**MATERIAL SUPPLIED**
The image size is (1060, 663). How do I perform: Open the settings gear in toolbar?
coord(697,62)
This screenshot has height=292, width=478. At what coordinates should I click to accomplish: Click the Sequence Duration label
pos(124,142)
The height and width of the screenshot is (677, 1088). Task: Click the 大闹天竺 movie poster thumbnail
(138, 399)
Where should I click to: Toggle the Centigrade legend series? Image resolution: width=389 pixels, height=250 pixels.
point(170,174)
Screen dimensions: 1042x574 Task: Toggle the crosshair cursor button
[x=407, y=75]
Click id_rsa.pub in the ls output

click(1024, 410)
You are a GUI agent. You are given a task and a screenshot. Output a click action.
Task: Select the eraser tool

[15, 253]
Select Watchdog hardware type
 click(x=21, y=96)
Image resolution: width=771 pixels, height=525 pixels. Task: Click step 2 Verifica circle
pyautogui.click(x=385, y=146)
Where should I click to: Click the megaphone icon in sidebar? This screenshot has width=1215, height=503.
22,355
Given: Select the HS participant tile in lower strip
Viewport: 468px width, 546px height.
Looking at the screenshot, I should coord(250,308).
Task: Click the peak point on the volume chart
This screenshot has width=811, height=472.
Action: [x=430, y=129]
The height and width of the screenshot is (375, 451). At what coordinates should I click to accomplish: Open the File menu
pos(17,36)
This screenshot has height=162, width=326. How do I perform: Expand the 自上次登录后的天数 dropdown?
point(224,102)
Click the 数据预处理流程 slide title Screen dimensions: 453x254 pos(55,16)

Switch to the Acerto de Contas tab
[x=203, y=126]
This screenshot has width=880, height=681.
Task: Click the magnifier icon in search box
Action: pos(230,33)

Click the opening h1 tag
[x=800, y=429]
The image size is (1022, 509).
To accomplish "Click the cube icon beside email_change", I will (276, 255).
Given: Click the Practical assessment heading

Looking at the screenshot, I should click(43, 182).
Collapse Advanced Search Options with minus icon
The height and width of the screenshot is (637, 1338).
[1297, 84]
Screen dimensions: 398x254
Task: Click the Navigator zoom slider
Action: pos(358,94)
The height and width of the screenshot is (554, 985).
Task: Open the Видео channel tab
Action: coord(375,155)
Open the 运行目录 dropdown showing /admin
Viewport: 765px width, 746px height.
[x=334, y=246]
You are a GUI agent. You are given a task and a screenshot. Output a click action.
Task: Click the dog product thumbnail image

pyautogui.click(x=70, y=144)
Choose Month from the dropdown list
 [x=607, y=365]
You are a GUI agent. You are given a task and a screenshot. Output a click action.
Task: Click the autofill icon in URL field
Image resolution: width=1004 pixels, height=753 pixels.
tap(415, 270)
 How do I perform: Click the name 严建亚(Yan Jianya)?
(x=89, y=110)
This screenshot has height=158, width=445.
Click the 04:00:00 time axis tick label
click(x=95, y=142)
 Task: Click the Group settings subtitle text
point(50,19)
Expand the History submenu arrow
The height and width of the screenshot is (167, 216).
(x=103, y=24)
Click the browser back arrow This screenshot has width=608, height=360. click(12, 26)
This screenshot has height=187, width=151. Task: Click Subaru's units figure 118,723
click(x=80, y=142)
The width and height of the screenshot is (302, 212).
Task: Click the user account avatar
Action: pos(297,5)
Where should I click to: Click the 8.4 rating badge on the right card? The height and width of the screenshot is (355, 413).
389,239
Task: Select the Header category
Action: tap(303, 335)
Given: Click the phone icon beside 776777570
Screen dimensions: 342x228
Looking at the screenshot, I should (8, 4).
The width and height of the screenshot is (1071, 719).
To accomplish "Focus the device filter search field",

**PROMPT**
Could you reproduce every record above exactly as it stands?

**RESPONSE FOR THIS EXERCISE**
The image size is (1060, 663). How do I perform: Open the settings gear in toolbar?
coord(697,62)
This screenshot has height=292, width=478. At what coordinates should I click to accomplish: Click the Sequence Duration label
pos(124,142)
The height and width of the screenshot is (677, 1088). Task: Click the 大闹天竺 movie poster thumbnail
(138, 399)
Where should I click to: Toggle the Centigrade legend series? Image resolution: width=389 pixels, height=250 pixels.
point(170,174)
Screen dimensions: 1042x574 Task: Toggle the crosshair cursor button
[x=407, y=75]
Click id_rsa.pub in the ls output

click(1024, 410)
You are a GUI agent. You are given a task and a screenshot. Output a click action.
Task: Select the eraser tool

[15, 253]
Select Watchdog hardware type
 click(x=21, y=96)
Image resolution: width=771 pixels, height=525 pixels. Task: Click step 2 Verifica circle
pyautogui.click(x=385, y=146)
Where should I click to: Click the megaphone icon in sidebar? This screenshot has width=1215, height=503.
22,355
Given: Select the HS participant tile in lower strip
Viewport: 468px width, 546px height.
Looking at the screenshot, I should coord(250,308).
Task: Click the peak point on the volume chart
This screenshot has width=811, height=472.
Action: [x=430, y=129]
The height and width of the screenshot is (375, 451). At what coordinates should I click to accomplish: Open the File menu
pos(17,36)
This screenshot has height=162, width=326. How do I perform: Expand the 自上次登录后的天数 dropdown?
point(224,102)
Click the 数据预处理流程 slide title Screen dimensions: 453x254 pos(55,16)

Switch to the Acerto de Contas tab
[x=203, y=126]
This screenshot has width=880, height=681.
Task: Click the magnifier icon in search box
Action: pos(230,33)

Click the opening h1 tag
[x=800, y=429]
The image size is (1022, 509).
To accomplish "Click the cube icon beside email_change", I will (276, 255).
Given: Click the Practical assessment heading

Looking at the screenshot, I should click(43, 182).
Collapse Advanced Search Options with minus icon
The height and width of the screenshot is (637, 1338).
[1297, 84]
Screen dimensions: 398x254
Task: Click the Navigator zoom slider
Action: pos(358,94)
The height and width of the screenshot is (554, 985).
Task: Open the Видео channel tab
Action: coord(375,155)
Open the 运行目录 dropdown showing /admin
Viewport: 765px width, 746px height.
[x=334, y=246]
You are a GUI agent. You are given a task and a screenshot. Output a click action.
Task: Click the dog product thumbnail image

pyautogui.click(x=70, y=144)
Choose Month from the dropdown list
 [x=607, y=365]
You are a GUI agent. You are given a task and a screenshot. Output a click action.
Task: Click the autofill icon in URL field
Image resolution: width=1004 pixels, height=753 pixels.
tap(415, 270)
 How do I perform: Click the name 严建亚(Yan Jianya)?
(x=89, y=110)
This screenshot has height=158, width=445.
Click the 04:00:00 time axis tick label
click(x=95, y=142)
 Task: Click the Group settings subtitle text
point(50,19)
Expand the History submenu arrow
The height and width of the screenshot is (167, 216).
(x=103, y=24)
Click the browser back arrow This screenshot has width=608, height=360. click(12, 26)
This screenshot has height=187, width=151. Task: Click Subaru's units figure 118,723
click(x=80, y=142)
The width and height of the screenshot is (302, 212).
Task: Click the user account avatar
Action: pos(297,5)
Where should I click to: Click the 8.4 rating badge on the right card? The height and width of the screenshot is (355, 413).
389,239
Task: Select the Header category
Action: tap(303, 335)
Given: Click the phone icon beside 776777570
Screen dimensions: 342x228
Looking at the screenshot, I should (8, 4).
The width and height of the screenshot is (1071, 719).
To accomplish "Focus the device filter search field",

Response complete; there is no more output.